Stored records:
--- START ---

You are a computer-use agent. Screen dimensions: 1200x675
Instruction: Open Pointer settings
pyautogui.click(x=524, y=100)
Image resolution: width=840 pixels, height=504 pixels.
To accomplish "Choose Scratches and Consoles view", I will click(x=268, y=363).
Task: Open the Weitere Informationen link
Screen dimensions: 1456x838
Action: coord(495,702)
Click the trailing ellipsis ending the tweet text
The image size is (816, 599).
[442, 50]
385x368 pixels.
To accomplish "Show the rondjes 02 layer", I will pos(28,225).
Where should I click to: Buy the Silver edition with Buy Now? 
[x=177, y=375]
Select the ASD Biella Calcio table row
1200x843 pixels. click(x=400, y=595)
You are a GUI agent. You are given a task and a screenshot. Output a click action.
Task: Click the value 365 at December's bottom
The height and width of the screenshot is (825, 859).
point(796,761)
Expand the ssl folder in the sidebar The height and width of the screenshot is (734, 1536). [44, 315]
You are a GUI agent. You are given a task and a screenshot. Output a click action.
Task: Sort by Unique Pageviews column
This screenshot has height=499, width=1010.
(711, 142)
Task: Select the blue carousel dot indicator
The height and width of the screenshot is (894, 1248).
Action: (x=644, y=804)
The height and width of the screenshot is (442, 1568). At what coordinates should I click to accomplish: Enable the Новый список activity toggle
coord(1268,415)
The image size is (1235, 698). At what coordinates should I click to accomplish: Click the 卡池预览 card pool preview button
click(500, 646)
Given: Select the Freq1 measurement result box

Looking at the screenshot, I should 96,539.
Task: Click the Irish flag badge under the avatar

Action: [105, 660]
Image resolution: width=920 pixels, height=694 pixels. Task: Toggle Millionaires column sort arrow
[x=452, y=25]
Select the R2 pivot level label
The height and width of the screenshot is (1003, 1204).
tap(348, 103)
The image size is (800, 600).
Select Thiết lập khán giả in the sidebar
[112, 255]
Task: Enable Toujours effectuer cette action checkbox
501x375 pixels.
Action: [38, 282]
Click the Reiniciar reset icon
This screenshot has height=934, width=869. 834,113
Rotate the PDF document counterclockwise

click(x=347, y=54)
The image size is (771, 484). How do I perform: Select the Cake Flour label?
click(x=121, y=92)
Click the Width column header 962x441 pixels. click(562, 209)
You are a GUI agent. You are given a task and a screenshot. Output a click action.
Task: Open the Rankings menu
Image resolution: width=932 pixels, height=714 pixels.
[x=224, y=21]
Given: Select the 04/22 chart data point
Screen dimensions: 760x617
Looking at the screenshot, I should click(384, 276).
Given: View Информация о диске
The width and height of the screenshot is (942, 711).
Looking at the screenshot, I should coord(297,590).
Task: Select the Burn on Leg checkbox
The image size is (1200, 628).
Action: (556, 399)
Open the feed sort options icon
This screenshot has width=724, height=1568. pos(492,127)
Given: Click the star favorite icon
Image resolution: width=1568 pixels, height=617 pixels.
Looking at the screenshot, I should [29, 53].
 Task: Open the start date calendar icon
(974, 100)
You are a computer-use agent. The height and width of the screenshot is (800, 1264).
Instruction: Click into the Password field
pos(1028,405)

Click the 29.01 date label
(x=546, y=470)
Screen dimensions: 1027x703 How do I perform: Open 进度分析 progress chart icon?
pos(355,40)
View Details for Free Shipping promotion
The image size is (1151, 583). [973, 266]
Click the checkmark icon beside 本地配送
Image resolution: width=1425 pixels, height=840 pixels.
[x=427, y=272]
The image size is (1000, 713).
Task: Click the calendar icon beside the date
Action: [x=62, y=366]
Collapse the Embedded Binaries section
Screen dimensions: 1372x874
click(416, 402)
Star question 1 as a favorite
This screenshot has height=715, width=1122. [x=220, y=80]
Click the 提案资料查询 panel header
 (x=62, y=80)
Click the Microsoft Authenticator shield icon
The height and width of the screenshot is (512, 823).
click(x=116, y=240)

--- END ---

Your goal |
The expected answer is a copy of each line above containing "will".

Task solution |
To accomplish "Choose Scratches and Consoles view", I will click(x=268, y=363).
To accomplish "Show the rondjes 02 layer", I will pos(28,225).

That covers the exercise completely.